Prompt: Output the listing word for word, minus pictures.

(Beginning of Extracted entries)

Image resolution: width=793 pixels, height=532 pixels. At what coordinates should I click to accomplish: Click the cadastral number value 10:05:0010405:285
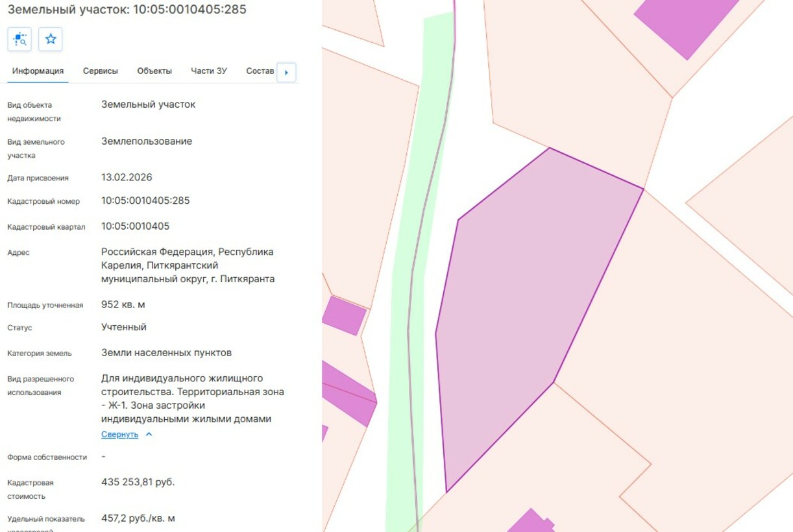145,201
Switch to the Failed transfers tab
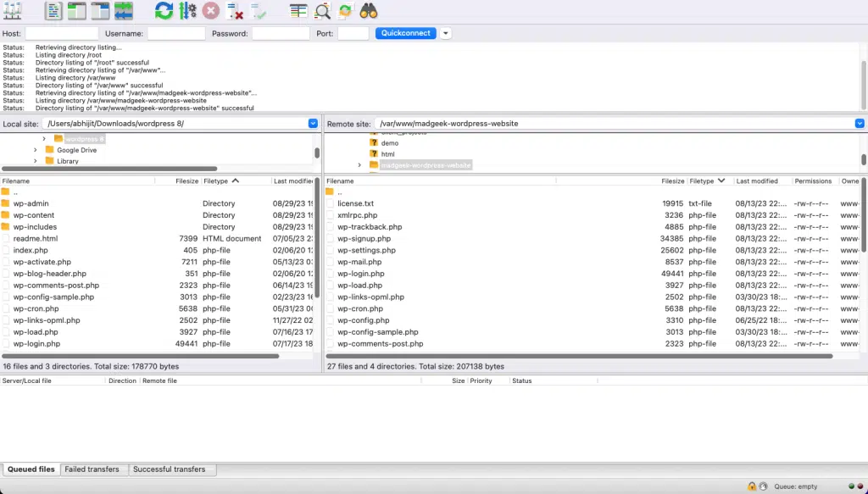 (x=92, y=469)
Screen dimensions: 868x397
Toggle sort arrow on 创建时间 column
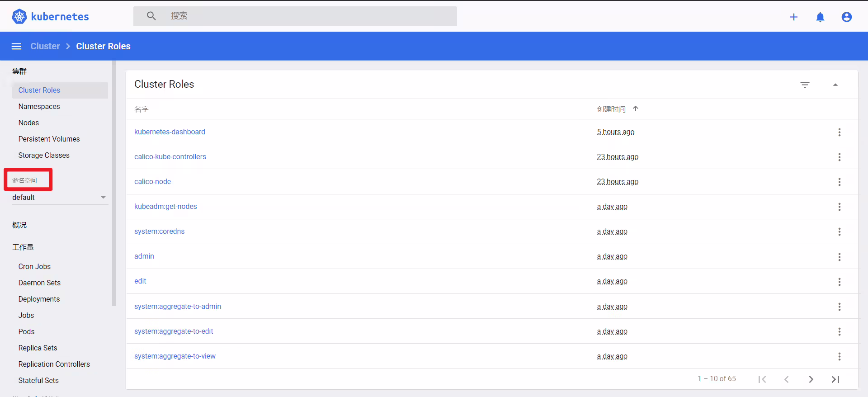tap(636, 109)
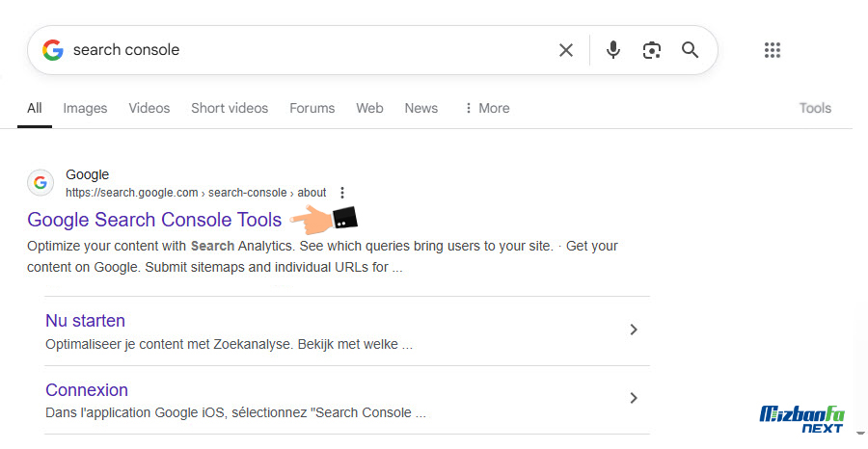Click the Google G logo in search bar
The image size is (868, 449).
pyautogui.click(x=53, y=50)
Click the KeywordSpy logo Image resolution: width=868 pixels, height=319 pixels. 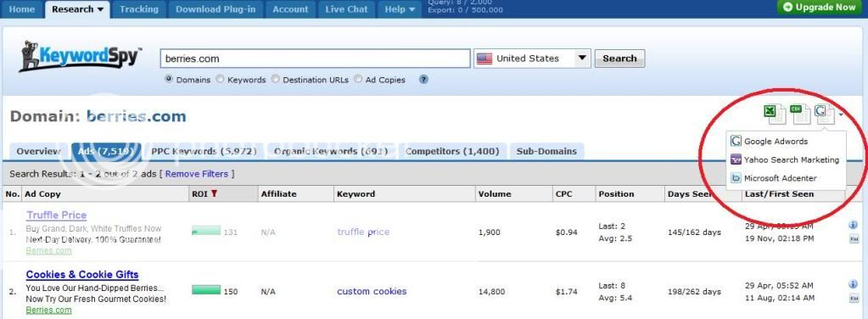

(End of Extracted entries)

Exercise result:
Image resolution: width=793 pixels, height=532 pixels. At what coordinates should I click to accomplish: Click the cadastral number value 10:05:0010405:285
145,201
Switch to the Failed transfers tab
 (x=92, y=469)
Screen dimensions: 868x397
Toggle sort arrow on 创建时间 column
tap(636, 109)
Click the Google G logo in search bar
The image size is (868, 449).
pyautogui.click(x=53, y=50)
Click the KeywordSpy logo Image resolution: width=868 pixels, height=319 pixels. 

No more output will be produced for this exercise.